» ROWS
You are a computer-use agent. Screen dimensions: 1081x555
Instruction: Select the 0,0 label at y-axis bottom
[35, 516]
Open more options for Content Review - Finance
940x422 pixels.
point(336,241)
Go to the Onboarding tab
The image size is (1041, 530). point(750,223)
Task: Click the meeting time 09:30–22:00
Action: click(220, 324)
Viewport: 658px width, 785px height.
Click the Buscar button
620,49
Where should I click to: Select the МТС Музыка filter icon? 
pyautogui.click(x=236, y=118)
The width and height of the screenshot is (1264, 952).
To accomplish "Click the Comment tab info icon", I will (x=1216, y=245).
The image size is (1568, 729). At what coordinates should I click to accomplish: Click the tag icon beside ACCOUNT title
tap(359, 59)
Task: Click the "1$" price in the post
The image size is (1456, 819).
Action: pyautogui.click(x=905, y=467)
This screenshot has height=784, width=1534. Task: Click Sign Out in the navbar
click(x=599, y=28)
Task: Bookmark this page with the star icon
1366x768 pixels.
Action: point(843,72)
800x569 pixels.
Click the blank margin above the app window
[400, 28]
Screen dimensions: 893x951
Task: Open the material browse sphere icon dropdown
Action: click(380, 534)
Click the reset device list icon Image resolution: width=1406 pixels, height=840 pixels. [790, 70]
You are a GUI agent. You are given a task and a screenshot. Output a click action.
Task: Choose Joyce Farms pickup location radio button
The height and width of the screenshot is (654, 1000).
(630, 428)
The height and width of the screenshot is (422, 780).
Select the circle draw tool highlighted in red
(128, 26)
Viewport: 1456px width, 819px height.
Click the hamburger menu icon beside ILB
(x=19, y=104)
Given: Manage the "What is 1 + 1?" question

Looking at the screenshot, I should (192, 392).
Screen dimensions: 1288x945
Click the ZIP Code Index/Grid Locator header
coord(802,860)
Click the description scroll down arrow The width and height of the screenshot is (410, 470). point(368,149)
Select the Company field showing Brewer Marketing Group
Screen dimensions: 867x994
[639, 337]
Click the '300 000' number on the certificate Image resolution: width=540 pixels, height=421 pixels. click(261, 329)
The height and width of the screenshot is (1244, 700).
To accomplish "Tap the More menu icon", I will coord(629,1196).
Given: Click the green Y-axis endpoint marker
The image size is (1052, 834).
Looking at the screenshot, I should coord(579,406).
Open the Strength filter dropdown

» STATED TASK
Put the lines above into a Markdown table with columns Position and Text, beginning at the line that contains "Where should I" and stopping after the line that contains "tap(359, 59)". Leave out blank lines.

» ANSWER TO THIS EXERCISE
| Position | Text |
|---|---|
| 1 | Where should I click to: Select the МТС Музыка filter icon?  |
| 2 | pyautogui.click(x=236, y=118) |
| 3 | The width and height of the screenshot is (1264, 952). |
| 4 | To accomplish "Click the Comment tab info icon", I will (x=1216, y=245). |
| 5 | The image size is (1568, 729). At what coordinates should I click to accomplish: Click the tag icon beside ACCOUNT title |
| 6 | tap(359, 59) |